The order of layers is important: first, cheap structural checks (no text, forward, service), then patterns (advertising, vacancies, prohibited), then expensive deduplication through SimHash. This minimizes the load – most of the garbage goes away at the first checks.
Start small: take two or three channels, run a parser, look at the statistics of filtered messages. Configure thresholds for your data – there is no universal config, it all depends on the subject of channels and your requirements for data purity.
FAQ
**Is it legal to parse Telegram channels? ** Public channels are technically available to everyone. Telegram limits the mass collection of users from groups and sending them messages – this is clearly against the rules.

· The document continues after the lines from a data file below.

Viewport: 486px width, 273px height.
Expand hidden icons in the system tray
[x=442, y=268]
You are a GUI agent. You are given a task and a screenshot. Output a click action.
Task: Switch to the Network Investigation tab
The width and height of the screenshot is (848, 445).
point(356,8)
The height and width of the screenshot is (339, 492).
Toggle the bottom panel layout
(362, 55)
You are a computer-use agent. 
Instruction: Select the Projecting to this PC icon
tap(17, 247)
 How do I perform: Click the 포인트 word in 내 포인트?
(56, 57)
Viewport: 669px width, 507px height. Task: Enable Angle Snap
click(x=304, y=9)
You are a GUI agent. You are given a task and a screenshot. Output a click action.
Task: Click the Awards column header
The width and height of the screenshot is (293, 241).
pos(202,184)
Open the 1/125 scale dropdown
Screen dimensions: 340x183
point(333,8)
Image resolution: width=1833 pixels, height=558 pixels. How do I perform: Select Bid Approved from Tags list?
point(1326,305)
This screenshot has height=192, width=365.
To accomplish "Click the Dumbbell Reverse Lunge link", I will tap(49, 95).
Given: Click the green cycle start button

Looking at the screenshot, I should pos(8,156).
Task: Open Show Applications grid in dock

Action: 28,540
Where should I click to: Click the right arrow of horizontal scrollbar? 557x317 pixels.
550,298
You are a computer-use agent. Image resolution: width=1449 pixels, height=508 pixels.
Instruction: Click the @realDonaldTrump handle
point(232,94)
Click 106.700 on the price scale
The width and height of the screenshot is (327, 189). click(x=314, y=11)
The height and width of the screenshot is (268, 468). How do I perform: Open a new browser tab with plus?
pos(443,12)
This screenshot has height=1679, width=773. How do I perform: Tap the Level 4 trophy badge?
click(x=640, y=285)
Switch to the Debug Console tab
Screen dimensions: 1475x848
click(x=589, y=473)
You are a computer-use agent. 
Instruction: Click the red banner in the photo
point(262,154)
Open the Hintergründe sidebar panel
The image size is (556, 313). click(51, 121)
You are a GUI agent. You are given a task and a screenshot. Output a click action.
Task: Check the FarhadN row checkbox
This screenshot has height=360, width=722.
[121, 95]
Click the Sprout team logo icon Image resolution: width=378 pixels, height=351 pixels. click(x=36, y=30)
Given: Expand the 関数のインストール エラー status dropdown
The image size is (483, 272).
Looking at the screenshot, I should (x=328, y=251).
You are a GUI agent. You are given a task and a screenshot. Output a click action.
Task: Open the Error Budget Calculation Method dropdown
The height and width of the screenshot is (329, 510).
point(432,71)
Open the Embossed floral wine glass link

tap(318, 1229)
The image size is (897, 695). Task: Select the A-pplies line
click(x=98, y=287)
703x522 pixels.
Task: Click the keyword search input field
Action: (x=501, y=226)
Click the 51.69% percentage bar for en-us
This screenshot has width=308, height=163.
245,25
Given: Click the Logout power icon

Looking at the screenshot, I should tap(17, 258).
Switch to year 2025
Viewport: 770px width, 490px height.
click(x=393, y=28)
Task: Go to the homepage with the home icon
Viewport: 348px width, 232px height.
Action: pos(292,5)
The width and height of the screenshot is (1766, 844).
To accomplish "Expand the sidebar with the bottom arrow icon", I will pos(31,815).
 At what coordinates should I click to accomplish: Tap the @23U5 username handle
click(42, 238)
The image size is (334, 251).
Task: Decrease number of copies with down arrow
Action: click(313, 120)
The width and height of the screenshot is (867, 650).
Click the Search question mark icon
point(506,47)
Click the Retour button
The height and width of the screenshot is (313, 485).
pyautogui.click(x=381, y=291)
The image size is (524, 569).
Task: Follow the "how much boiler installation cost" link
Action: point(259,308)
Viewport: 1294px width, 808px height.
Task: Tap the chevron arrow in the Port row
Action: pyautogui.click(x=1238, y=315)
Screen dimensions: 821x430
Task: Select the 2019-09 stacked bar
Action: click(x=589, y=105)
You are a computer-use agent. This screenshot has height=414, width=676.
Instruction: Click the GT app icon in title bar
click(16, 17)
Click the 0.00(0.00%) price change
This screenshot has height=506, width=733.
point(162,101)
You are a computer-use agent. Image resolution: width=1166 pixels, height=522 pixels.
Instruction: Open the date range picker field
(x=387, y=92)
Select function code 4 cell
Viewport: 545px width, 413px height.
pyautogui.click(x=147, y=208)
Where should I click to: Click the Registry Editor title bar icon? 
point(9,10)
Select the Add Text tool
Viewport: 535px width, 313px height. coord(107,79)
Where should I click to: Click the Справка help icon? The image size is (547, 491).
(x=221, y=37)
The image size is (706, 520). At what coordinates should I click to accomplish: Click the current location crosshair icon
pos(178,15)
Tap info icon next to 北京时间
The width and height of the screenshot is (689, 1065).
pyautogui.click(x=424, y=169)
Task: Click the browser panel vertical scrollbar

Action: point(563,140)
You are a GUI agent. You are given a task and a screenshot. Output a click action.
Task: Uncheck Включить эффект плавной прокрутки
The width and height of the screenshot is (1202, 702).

Pursing content from public channels for analysis or aggregation is in the grey area: Telegram does not encourage this, but there is no direct ban on reading open content. Personal data of users is another story, FZ-152 is used there.
**Is it possible to parse through a bot, without a user account? **
The bot can only read messages that are sent to the chat room where it is a member. iter_messages for other public channels via the Bot API is not available. MTProto via Telethon/Pyrogram with a user account is the only option.
**How do you cut through closed channels? **
The account must be a member. For private channels by invite link – await client.join_channel(invite_link).
Why SimHash and not MD5 or SHA256? ** MD5 and SHA256 change whenever text changes. "Hello world" and "Hello world!" are different hashes. SimHash gives similar meanings for similar texts, which is what you need to deduplication content with small variations.
**How do you scale to hundreds of channels? ** Multiple user accounts with channel distribution between them. Celery or asyncio. Queue for the task queue. PostgreSQL with table partitioning by date. Redis to store SimHash index in memory with quick search.